→ **TEXT SEGMENT**
# # # #

Data Engineering — AWS Data & Analytics — Storage Classes in Amazon S3
Amazon S3 is an object storage service which is used in all kind of applications like big data processing (building data lakes), cloud native applications and mobile apps. It is highly durability, high availability and encrypt the data by default.
With cost effective storage classes and easy to manage features, all most every storage solution S3 is used and recommended.
Key features
1. Amazon S3 can store any kind of data whether it is structure, semi structure or unstructured data.
2. The total volume of data and number of objects you can store in Amazon S3 are unlimited. Individual Amazon S3 objects can range in size from a minimum of 0 bytes to a maximum of 5 TB. The largest object that can be uploaded in a single PUT is 5 GB. For objects larger than 100 MB, customers should consider using the multipart upload capability. This will improve the transfer process; however, it also depends upon network bandwidth of the customer.

# # # #

→ **WORK INSTRUCTIONS**
1 > Translate this sentence from the Amazon S3 text into Spanish: "The largest object that can be uploaded in a single PUT is 5 GB."
2 > Please extract the passage of the Amazon S3 text starting with "Data Engineering —" and going on through "used and recommended.".
You won't need the lines that follow to do the tasks.

→ **AVAILABLE DATA**
# # # #

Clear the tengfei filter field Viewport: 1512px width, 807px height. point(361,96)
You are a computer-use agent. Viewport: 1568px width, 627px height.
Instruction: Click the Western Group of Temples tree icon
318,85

# # # #

→ **COMPLETED EXERCISE**
1 > El objeto más grande que se puede cargar en un solo PUT es de 5 GB.

2 >
Data Engineering — AWS Data & Analytics — Storage Classes in Amazon S3
Amazon S3 is an object storage service which is used in all kind of applications like big data processing (building data lakes), cloud native applications and mobile apps. It is highly durability, high availability and encrypt the data by default.
With cost effective storage classes and easy to manage features, all most every storage solution S3 is used and recommended.